Given records below:

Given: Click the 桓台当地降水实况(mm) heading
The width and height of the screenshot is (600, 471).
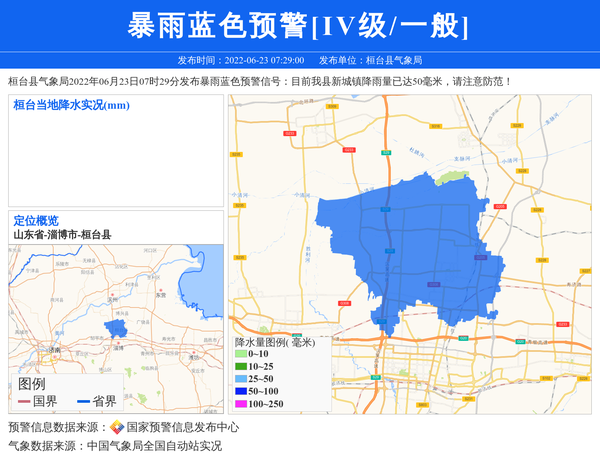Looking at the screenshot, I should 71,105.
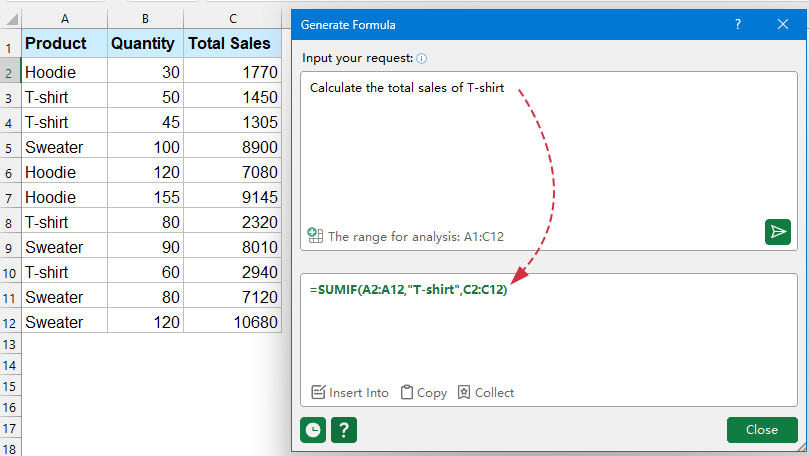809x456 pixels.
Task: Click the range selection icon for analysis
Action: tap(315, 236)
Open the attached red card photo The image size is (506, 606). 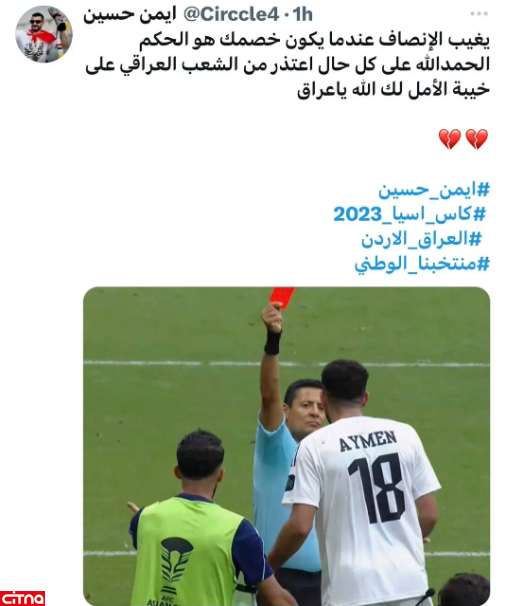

End of Given records.

**Brief:**
Skipping any pictures, copy the entries exactly as they appear.

**Problem solution:**
Given: Click the 桓台当地降水实况(mm) heading
The width and height of the screenshot is (600, 471).
Looking at the screenshot, I should 71,105.
809x456 pixels.
Task: Click the range selection icon for analysis
Action: tap(315, 236)
Open the attached red card photo The image size is (506, 606). 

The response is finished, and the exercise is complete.